Debemos pasar de las lógicas verticalistas, a la lógica de mandar obedeciendo como dicen allá por Chiapas.
 
Aún estamos a tiempo de revertir lo sucedido en las internas,  debemos tomarlo como una alarma. Aún el FA puede seguir construyendo un país más justo y digno para todos, tiene de sobra personas y colectivos para esto.

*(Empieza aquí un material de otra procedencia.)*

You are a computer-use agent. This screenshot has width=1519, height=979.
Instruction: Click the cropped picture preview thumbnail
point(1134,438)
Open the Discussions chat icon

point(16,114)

Esta en nosotros, si preferimos seguir mirando nuestros ombligos, o estamos a la altura de la historia y ponemos a los colectivos organizados donde deben estar, al frente de la lucha y conduciendo el proceso.
 
Poco nos queda si seguimos jugando a las figuritas selladas, a los apellidos. Si todo el proceso de acumulación del pueblo uruguayo, depende de una o dos figuras políticas.
 
O todos somos parte del cambio, o los apellidos estarán solos para realizar su campaña.
 
Es necesario que el FA asuma una actitud más proactiva, y gobierne buscando cambiar las estructuras de la sociedad. Son necesarios más proyectos de ley, más política inclusiva. Es necesario dejarse de hablar de la necesidad de cambiar la constitución y hacerlo. Debemos dar respuesta al campo, a la industria, a la infraestructura.
 
Queda mucho por hacer en salud, y mucho más en educación y vivienda. Ahora estos cambios, no esperemos que salgan de las cúpulas. Estos cambios profundos solo salen de la movilización de masas. Solo se concretan o alcanzan si la gente los lucha, los pelea y los defiende. Si no será imposible avanzar.
 
También es necesario recordarle al pueblo que debe hacerse cargo de que si no gana el FA, como lo han planteados los candidatos de la derecha, todo lo que se ha avanzado caerá. Todo será revertido si hay un gobierno Blanco o Colorado: los consejos de salarios, el acceso a la salud para todos, la inversión social, la amplitud de derechos individuales y un largo etcétera que no solo no apoyó la derecha si no que promete desarticularlos, y estos en definitiva no son más que logros de todos los uruguayos.
 
Que no se confunda nadie, acá no están en juego los cargos, lo que se juega es el futuro de los más pobres, que hoy tienen mucho más para perder que hace diez años, que hoy solo pueden seguir encontrando respuestas en un tercer gobierno del frente amplio, que seguramente se gane en octubre, pero tiene muchas posibilidades de ser el último gobierno del FA, si no nos replanteamos nuestro accionar y nuestras definiciones políticas.